The banking regulators were fighting the last war, the 2008 financial crisis. That shock to the global financial system was centred on the solvency of banks after the sub-prime mortgage crisis tore destabilising chunks out of banks’ balance sheets and capital bases.
The regulators responded by substantially upgrading the amount and quality of the capital banks, particularly those of global or domestic systemic importance, had to hold and by increasing the intensity of supervision.

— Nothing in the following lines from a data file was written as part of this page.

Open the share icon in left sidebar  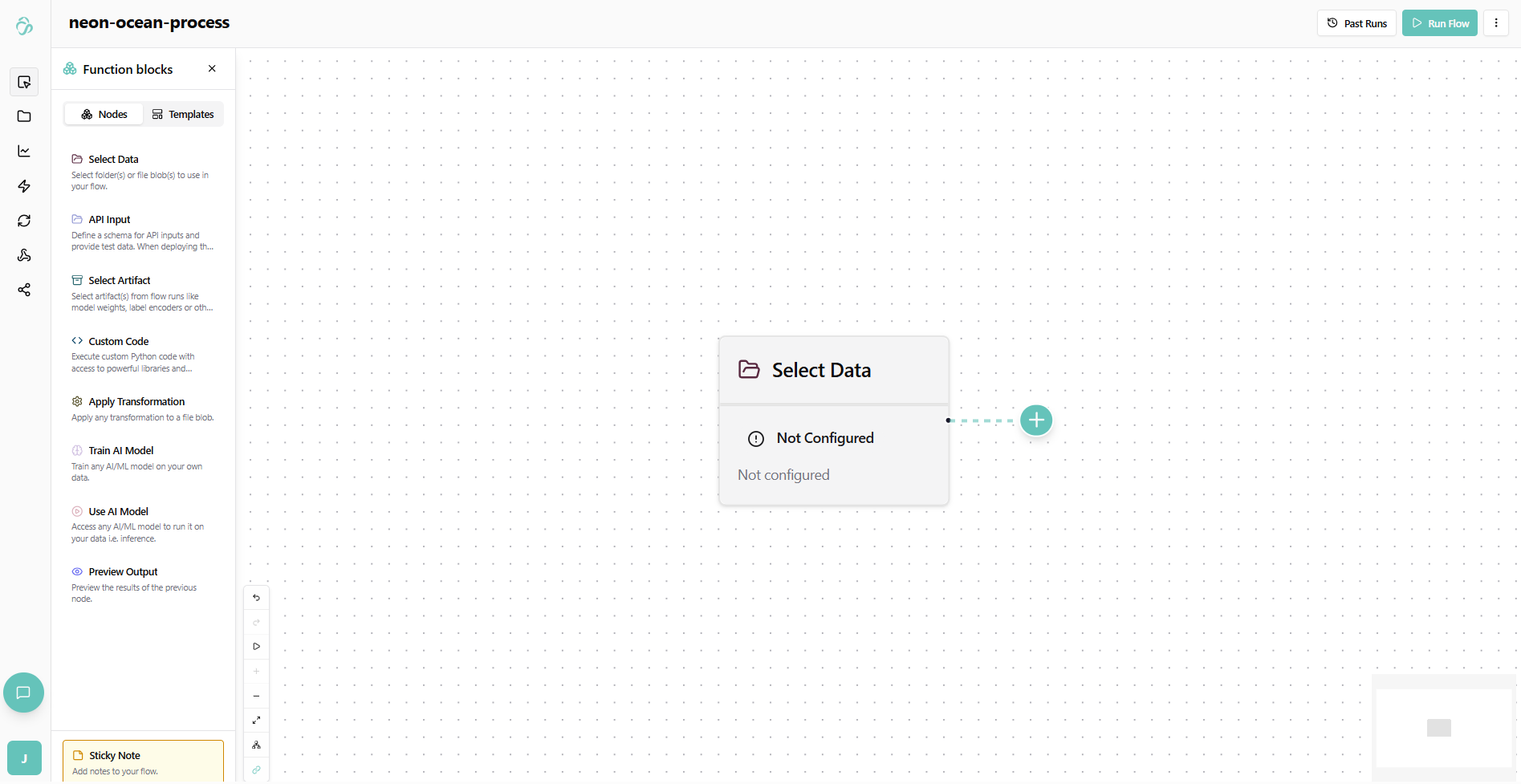click(24, 290)
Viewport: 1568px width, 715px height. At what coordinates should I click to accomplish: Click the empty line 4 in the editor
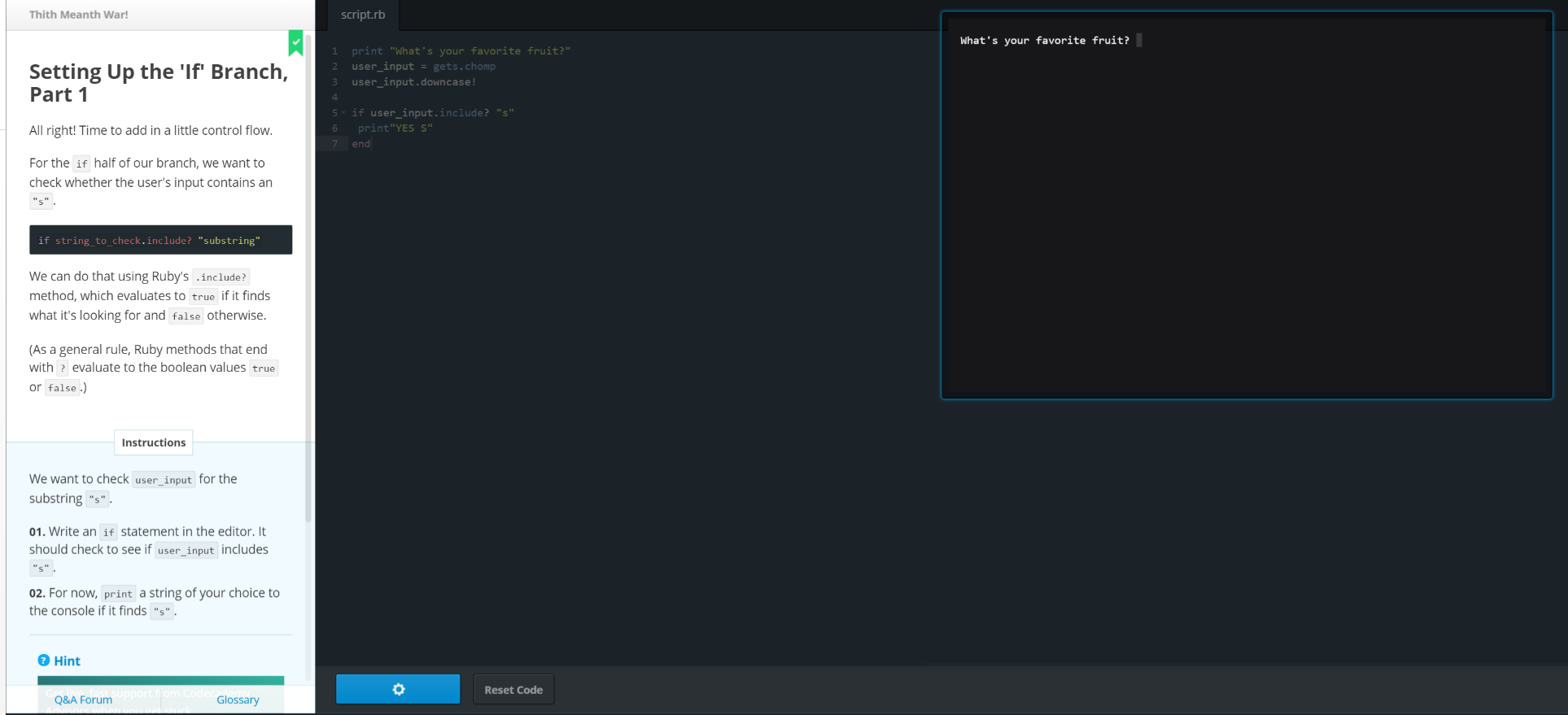click(x=488, y=98)
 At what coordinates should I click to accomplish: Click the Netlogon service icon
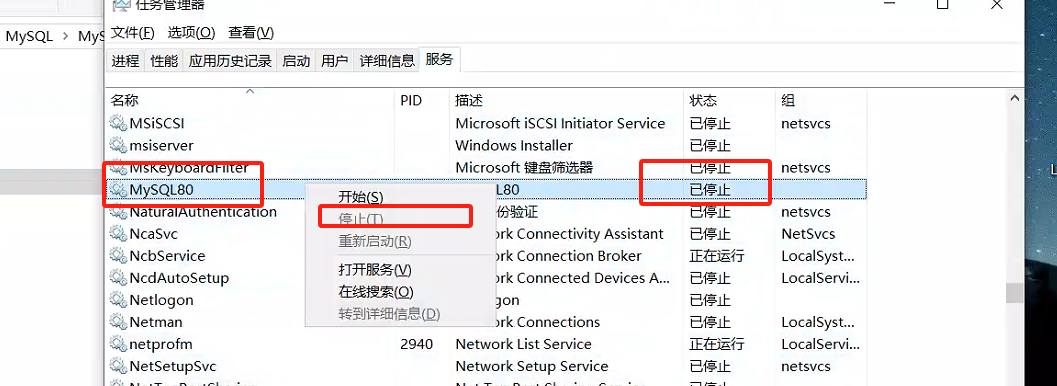click(119, 300)
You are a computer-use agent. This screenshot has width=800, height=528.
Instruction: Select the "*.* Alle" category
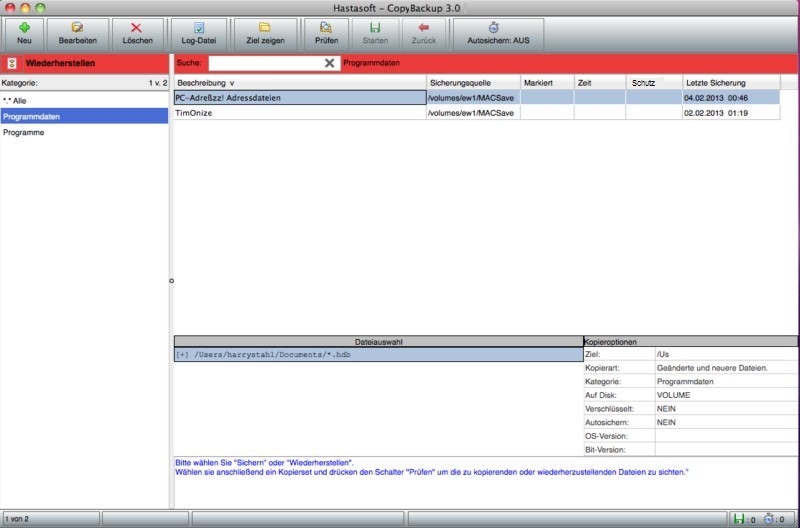[84, 101]
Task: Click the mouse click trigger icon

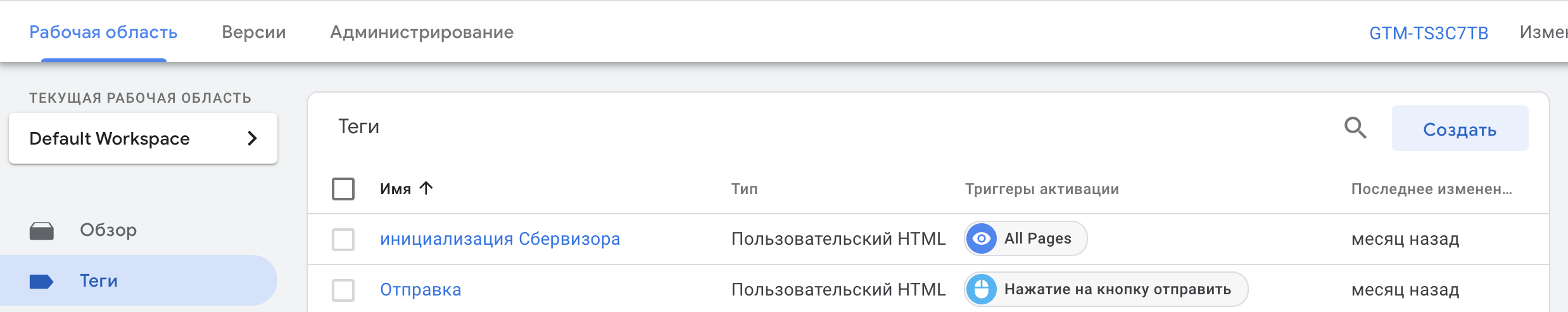Action: click(x=982, y=289)
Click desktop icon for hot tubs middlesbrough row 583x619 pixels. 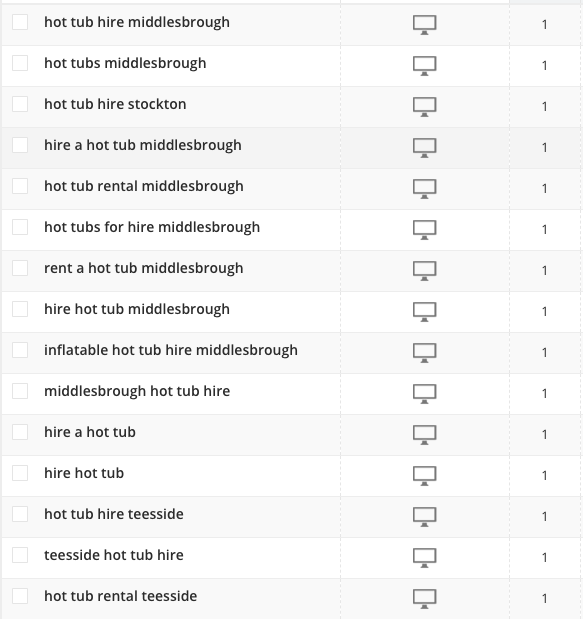coord(424,66)
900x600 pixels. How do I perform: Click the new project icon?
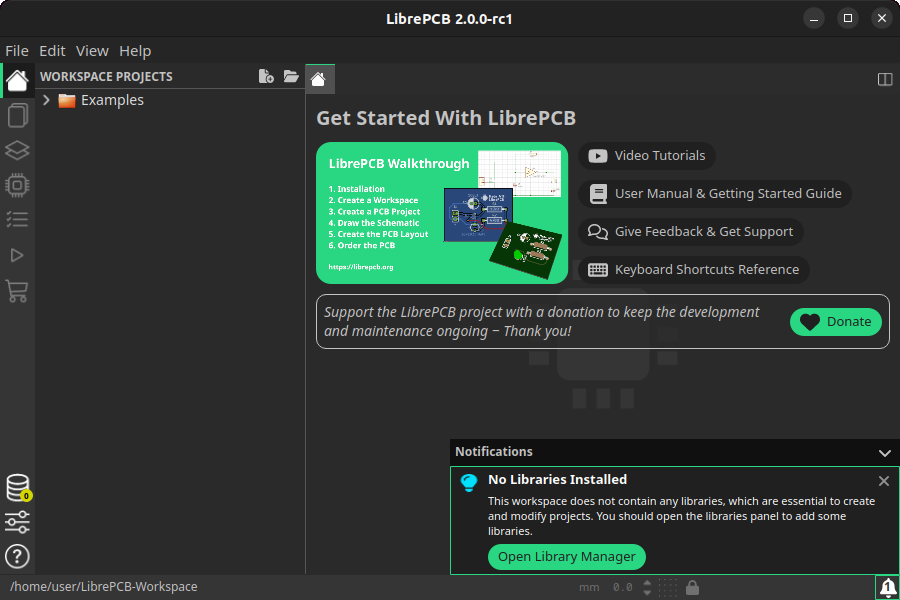click(266, 77)
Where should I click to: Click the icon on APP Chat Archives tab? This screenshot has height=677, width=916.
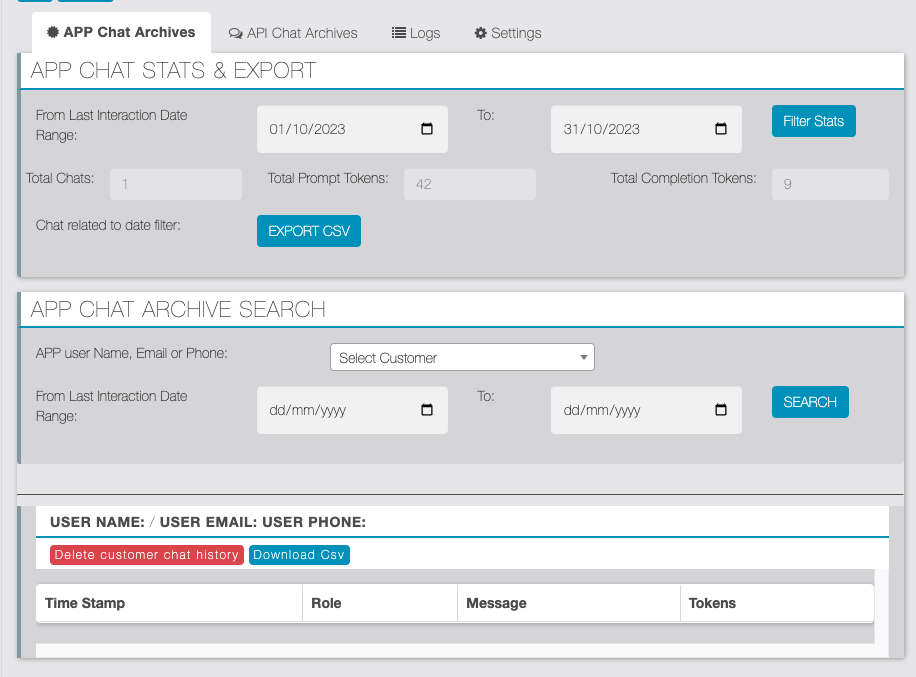pyautogui.click(x=53, y=32)
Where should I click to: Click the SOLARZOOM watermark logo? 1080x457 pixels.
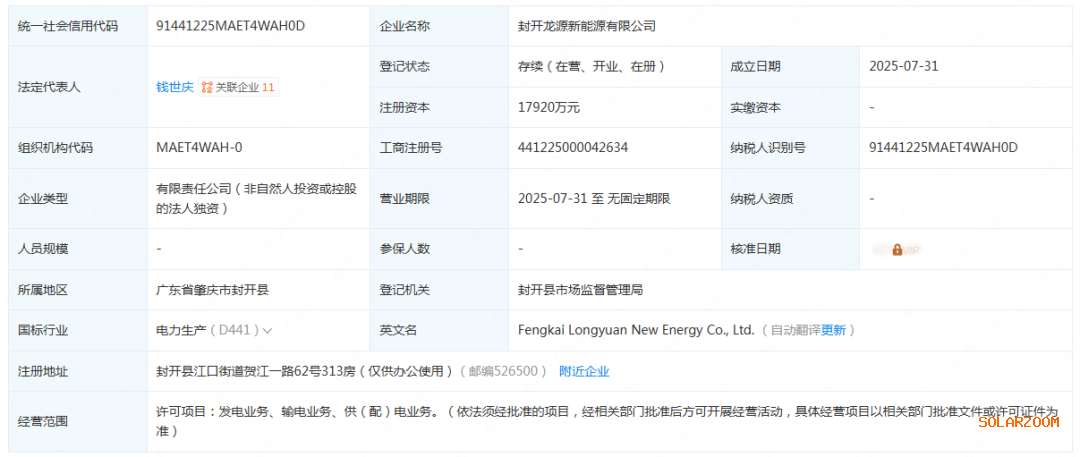pos(1017,422)
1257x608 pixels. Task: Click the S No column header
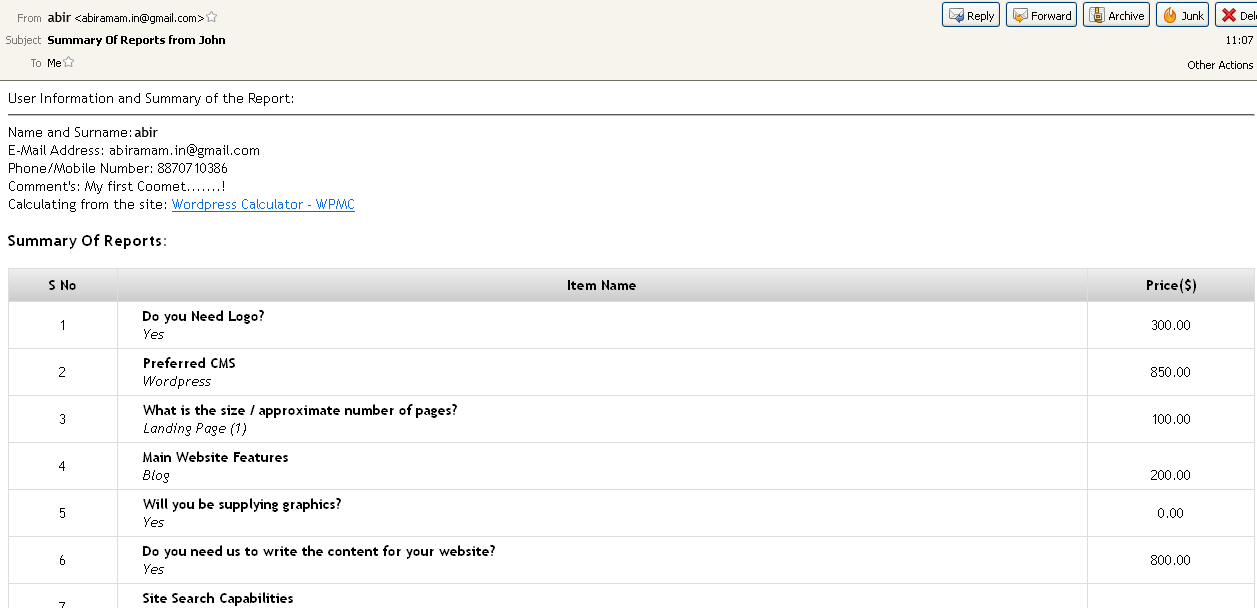click(x=62, y=285)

They also insisted that banks hold sufficient high-quality liquid assets – government securities generally – to withstand a 30-day run.
The US regional bank crisis and the spillover into Europe that enveloped Credit Suisse, however, isn’t primarily an issue of solvency but one of liquidity, or illiquidity, that morphed into a solvency issue when it became apparent that the regional banks, which don’t mark their “held-to-maturity” assets to market, couldn’t respond to massive and near-instant runs on their deposit bases without dumping those assets at substantial losses.
In the digital age, fear-inducing rumours can be spread near-instantly by social media and money can be moved far, far more rapidly than it could in 2008.
That poses a challenge to regulators who thought capital strength and a reasonable amount of liquidity – in institutions which borrow short and lend long and are therefore structurally unable to redeem all their liabilities if there is a run – would be sufficient to shore up their banking systems.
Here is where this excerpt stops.